Social Media and AI Are Robbing Us of Personal Connections

A young 19-year-old woman sits in her dorm room holding a smart phone.

The college student has hundreds of Instagram followers and a favorite AI chatbot. The bot remembers her favorite songs, offers endless reassurances, and never disputes or disagrees.

Each night she goes through the same ritual, texting into the wee hours. Although for weeks she hasn’t met with anyone in person, she is convinced that she is indeed socializing. But the truth is she is totally alone.

This scene is in no way unique. Instead it has become the default for millions of young people.

Social media and AI chatbots are not just providing methods for making life easier. They are systematically replacing the sometimes challenging, emotionally risky, high-stakes effort of forming human relationships.

The result is a quiet but accelerating crisis of isolation that threatens mental health, family formation, and the fundamentals of society.

The United States is in the midst of a loneliness epidemic. Too many young people are spending less time building relationships, which have historically defined adulthood, created the closest of friendships, spawned romantic partnerships, and facilitated continuous face-to-face interaction.

The problem is growing wider and deeper. In 2023, the U.S. Surgeon General designated social isolation as a public health epidemic, which is linked to higher rates of depression, anxiety, cardiovascular disease, dementia, and reduced life expectancy.

Back when social media platforms first arrived on the scene, they paved a path toward isolation. Platforms that were optimized for attention quickly transformed conventional social comparisons into algorithmic activities.

Young users frequently scrolled through highlight reels and oftentimes came to the conclusion that their lives were inadequate. Posting for self-validation purposes as opposed to engagement with others became the norm for many individuals.

Impressionable minds learned that brief dopamine hits from received “likes” resulted in positive experiences.

This often stood in stark contrast to another experience; that of being engaged in genuine conversation but risking disapproval and/or rejection from other participants.

The latter case may explain why actual face-to-face time among young people declined.

Then along came AI chatbots. These were not just neutral assistants. Companion-style AIs were explicitly fashioned to simulate emotional intimacy.

Think about it. The chatbots are always dependable, extremely attentive, and never judgmental in the way real-life human beings can be.

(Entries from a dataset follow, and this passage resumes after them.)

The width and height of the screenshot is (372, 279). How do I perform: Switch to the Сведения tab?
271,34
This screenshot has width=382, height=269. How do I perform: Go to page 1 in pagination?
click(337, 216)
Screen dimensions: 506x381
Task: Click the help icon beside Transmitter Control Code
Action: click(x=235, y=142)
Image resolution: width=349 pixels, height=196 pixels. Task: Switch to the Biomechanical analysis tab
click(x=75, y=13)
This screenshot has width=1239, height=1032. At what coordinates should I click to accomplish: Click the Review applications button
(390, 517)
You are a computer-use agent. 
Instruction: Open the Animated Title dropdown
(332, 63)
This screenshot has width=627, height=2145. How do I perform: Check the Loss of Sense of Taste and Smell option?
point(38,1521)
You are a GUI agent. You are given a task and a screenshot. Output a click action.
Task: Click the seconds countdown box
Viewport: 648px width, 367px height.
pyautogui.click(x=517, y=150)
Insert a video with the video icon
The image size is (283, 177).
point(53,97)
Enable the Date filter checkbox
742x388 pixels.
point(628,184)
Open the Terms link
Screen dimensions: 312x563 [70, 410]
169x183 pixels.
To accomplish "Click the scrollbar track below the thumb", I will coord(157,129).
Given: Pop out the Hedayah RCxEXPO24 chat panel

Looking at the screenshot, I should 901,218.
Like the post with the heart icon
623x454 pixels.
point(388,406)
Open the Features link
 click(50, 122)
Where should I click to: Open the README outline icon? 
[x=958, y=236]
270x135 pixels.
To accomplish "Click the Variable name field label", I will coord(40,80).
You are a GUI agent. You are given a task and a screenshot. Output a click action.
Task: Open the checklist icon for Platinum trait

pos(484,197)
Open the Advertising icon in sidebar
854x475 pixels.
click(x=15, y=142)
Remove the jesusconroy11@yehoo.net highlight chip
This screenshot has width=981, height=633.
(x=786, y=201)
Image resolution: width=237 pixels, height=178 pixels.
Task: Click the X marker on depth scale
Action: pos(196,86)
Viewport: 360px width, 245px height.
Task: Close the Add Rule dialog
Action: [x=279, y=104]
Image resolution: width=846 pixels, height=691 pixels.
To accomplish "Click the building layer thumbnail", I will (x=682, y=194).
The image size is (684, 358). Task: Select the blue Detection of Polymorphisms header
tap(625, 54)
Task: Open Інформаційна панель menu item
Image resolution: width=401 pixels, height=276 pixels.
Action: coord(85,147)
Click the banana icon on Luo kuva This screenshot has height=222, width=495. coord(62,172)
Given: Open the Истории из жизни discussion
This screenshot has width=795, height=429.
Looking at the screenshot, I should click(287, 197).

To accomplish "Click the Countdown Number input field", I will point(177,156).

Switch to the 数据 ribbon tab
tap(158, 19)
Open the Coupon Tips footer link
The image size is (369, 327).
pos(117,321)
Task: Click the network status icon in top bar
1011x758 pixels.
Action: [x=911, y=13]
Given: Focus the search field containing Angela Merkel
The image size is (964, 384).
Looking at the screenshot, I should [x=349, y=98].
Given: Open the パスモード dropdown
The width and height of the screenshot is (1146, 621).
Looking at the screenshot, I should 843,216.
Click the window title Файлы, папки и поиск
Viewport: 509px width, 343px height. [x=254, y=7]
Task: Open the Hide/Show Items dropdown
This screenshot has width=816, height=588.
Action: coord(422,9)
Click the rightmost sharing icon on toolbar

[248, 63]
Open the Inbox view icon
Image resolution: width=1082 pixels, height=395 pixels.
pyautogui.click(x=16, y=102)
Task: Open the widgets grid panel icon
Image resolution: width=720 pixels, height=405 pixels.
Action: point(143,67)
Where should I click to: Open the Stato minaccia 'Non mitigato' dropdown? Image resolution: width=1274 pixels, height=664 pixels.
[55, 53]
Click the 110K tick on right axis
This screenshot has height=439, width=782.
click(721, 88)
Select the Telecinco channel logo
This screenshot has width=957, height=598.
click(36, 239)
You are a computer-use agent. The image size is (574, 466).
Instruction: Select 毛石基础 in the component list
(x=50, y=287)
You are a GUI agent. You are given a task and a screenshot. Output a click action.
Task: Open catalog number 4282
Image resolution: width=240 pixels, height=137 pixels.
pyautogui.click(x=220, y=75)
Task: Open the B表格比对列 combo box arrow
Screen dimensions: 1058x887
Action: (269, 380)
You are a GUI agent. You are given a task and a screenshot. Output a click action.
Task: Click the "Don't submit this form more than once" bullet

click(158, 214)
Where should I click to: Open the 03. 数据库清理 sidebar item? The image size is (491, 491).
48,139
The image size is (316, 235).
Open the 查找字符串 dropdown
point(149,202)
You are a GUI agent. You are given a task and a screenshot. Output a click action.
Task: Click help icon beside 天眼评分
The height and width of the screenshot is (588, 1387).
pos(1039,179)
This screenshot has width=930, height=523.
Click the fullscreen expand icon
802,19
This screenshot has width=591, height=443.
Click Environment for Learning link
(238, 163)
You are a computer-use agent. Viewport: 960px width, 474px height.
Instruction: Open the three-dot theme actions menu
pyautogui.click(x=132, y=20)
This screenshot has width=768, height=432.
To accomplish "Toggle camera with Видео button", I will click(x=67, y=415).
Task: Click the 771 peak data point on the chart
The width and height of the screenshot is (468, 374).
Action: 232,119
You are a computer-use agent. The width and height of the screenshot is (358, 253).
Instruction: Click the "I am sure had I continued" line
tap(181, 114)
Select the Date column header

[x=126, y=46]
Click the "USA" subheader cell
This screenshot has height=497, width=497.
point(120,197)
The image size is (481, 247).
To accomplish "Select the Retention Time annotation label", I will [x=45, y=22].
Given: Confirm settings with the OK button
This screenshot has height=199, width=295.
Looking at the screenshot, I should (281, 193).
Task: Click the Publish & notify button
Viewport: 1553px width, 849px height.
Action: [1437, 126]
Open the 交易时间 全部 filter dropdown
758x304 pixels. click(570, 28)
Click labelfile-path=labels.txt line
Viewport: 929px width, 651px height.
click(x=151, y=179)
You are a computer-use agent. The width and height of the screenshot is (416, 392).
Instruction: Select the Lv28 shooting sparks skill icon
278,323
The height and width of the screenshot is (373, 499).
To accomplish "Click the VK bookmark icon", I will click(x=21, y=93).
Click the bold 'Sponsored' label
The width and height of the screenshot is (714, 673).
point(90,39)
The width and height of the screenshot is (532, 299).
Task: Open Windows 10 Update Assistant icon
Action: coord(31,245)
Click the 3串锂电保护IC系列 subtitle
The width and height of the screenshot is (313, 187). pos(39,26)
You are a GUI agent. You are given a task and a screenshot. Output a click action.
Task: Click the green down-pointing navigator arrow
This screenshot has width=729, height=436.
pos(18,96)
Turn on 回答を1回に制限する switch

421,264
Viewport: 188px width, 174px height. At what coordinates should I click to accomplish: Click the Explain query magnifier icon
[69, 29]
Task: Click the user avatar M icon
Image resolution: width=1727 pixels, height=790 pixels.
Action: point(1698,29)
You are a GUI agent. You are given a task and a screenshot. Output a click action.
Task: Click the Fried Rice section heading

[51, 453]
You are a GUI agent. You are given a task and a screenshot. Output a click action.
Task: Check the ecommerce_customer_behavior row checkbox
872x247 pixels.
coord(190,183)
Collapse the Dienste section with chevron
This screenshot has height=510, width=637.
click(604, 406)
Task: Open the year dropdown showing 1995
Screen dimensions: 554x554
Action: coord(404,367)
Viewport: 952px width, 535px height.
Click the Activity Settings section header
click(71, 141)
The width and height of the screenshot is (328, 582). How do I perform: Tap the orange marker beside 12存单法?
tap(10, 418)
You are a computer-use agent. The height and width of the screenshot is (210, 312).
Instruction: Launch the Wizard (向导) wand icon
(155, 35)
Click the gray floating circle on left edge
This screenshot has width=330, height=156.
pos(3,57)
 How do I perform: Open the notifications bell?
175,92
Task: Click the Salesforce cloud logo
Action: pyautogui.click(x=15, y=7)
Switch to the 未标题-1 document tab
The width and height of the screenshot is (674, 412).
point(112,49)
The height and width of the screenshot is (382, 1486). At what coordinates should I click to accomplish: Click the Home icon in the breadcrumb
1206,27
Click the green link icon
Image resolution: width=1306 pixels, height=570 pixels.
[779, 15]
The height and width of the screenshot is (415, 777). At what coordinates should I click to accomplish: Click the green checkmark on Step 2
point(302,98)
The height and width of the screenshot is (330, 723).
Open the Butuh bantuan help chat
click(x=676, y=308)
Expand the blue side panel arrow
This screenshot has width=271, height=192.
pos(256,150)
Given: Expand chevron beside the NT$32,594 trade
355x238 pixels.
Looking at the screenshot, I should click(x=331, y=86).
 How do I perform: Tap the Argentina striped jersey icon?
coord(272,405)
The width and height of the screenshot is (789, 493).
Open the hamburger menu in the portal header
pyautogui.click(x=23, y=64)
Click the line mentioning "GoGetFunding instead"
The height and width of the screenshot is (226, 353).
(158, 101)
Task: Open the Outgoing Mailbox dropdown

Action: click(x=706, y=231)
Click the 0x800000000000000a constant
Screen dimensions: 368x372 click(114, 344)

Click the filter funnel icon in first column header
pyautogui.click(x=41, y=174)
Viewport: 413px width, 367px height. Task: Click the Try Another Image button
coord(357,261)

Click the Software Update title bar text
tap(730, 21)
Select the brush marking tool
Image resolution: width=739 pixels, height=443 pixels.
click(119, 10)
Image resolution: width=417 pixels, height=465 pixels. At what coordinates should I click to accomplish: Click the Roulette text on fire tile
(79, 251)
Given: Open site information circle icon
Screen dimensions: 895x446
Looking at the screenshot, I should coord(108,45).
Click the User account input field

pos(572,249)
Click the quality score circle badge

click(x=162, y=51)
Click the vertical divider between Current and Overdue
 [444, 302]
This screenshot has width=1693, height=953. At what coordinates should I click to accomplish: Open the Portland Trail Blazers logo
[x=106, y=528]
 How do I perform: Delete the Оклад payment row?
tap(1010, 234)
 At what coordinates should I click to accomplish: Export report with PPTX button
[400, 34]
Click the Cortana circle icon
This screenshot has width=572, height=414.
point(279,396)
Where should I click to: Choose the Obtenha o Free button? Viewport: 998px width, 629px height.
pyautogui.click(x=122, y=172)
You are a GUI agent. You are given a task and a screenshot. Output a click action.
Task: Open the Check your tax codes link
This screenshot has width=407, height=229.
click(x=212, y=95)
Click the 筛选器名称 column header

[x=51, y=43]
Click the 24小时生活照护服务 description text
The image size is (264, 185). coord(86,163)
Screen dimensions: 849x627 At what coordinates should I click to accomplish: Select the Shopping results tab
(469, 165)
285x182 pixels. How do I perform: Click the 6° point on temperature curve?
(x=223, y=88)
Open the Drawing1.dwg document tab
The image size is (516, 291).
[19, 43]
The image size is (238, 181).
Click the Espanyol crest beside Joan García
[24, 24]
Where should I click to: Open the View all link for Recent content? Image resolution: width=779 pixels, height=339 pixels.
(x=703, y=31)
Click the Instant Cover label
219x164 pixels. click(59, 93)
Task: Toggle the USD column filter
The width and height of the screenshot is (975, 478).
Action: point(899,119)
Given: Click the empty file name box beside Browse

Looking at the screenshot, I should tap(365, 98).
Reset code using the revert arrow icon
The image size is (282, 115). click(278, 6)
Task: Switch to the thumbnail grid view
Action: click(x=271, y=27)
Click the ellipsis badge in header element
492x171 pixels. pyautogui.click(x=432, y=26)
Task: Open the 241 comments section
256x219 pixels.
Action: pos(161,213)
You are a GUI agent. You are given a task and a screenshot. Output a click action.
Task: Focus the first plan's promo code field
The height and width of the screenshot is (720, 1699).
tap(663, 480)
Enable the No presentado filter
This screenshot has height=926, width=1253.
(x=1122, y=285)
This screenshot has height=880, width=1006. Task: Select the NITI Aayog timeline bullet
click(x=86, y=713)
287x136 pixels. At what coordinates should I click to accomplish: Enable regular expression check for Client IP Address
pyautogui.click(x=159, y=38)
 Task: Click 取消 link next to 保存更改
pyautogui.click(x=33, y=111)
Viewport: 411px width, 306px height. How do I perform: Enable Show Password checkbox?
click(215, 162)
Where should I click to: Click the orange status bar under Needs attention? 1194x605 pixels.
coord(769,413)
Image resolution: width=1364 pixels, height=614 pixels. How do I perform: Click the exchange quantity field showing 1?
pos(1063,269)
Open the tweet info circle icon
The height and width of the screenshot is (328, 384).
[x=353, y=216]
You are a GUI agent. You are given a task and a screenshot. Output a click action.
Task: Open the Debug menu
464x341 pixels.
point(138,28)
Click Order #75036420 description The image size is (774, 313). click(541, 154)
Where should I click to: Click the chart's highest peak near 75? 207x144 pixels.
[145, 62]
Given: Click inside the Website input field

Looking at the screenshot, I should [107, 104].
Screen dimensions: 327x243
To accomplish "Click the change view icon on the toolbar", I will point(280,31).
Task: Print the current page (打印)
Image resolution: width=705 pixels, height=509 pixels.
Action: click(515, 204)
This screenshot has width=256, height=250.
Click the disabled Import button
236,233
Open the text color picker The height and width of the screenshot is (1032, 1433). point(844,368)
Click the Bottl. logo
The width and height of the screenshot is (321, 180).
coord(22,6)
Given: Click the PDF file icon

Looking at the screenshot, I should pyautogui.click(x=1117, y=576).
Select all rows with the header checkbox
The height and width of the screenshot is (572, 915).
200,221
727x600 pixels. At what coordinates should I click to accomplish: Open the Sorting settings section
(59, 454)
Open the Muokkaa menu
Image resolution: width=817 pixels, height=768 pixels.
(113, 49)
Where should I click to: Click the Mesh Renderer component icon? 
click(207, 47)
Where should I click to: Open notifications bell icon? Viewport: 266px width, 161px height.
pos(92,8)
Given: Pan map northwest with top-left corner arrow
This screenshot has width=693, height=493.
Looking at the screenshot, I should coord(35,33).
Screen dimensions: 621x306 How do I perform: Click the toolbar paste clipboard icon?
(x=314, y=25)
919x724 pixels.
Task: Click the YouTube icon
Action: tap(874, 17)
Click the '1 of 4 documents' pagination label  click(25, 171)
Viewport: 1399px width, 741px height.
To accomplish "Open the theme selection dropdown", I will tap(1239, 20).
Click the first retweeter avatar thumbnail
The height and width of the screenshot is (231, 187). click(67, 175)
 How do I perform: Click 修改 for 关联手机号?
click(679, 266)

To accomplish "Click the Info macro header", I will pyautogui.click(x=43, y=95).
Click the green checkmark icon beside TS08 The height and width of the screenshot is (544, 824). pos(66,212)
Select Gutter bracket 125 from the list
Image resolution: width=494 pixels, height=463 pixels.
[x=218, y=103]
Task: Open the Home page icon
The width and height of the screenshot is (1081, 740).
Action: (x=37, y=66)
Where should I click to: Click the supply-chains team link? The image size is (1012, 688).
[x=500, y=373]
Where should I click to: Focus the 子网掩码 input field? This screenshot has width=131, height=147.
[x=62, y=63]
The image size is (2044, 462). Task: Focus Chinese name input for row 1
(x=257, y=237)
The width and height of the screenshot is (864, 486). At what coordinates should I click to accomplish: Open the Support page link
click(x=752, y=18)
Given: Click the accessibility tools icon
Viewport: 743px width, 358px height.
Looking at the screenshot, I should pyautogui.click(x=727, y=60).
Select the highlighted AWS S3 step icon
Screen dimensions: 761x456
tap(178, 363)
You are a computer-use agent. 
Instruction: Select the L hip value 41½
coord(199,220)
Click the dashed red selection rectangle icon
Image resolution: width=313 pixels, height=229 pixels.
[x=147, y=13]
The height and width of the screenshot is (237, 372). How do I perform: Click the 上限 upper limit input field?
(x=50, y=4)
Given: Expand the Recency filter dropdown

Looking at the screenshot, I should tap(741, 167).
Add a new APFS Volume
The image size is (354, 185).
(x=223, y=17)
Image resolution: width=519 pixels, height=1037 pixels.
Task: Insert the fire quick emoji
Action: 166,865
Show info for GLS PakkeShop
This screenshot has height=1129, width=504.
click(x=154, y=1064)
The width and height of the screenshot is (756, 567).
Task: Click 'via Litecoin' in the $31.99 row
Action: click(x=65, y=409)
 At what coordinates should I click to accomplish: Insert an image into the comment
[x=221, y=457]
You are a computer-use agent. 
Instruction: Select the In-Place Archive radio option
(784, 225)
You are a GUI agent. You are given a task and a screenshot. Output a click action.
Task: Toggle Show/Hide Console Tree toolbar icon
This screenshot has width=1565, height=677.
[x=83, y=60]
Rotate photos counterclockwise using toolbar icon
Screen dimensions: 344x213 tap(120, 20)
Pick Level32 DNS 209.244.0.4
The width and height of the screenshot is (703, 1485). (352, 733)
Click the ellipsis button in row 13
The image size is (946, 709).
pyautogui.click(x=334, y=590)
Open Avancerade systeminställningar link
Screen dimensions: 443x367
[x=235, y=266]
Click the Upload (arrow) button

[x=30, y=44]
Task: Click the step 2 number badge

For adolescents and young people, especially those who are already primed by social media to avoid rejection, the appeal is obvious.

Early data and user reports indicate that every day a rising numbers of teens and young adults are now spending hours in extended role-play and emotional conversation with chatbots. Some even describe the exchanges as their “main relationship.”

The chatbot provides the illusion of being known, minus any kind of reciprocal obligation.

What is truly disturbing is that young people are gradually losing the ability to build authentic relationships, because all too often they are foregoing human interaction for digital substitutes.

If they only knew how wonderfully fulfilling true human relationships can be. Challenging at times, yes, but so worth the investment.

Interestingly, relationships have the potential to become stronger when exposed to friction. In contrast, friction-less interaction may result in underdeveloped emotional muscles.

Surveys and demographic trends show Gen Z and younger cohorts are reporting fewer close friendships, lower rates of dating, and delayed milestones of partnership, when compared to prior generations of the same age.

Multiple national surveys document that loneliness among young adults is rising as digital “connection” metrics explode. And unfortunately, anxiety and depression rates have climbed.

On a hopeful note, experiments that reduce the use of social media consistently demonstrate improvements in mood and social functioning.

Society’s family structure is dependent upon adults who are capable of sustaining long-term commitments. And our workplace environment is dependent on adults who possess the much-needed interpersonal communication and conflict resolution skills.

Many are wondering if anything can be done to reverse the anti-personal, anti-social trend.

Here are a few suggestions:

– Social media companies can alter algorithms.

– AI developers can choose not to market companion bots as emotional substitutes.

– Parents and school administrators can treat screen time as a public-health issue.

– Individuals can come to the knowledge that convenience is not the same as fulfillment.

– Young people can tap into the courage within to make real connections.

The truth is we alldesperately need each other.

We simply can’t live without human companionship.

The time has come to seriously reduce our collective screen activity and make more human connections.

What folks of all ages are likely to discover is that real life beats virtual life every time.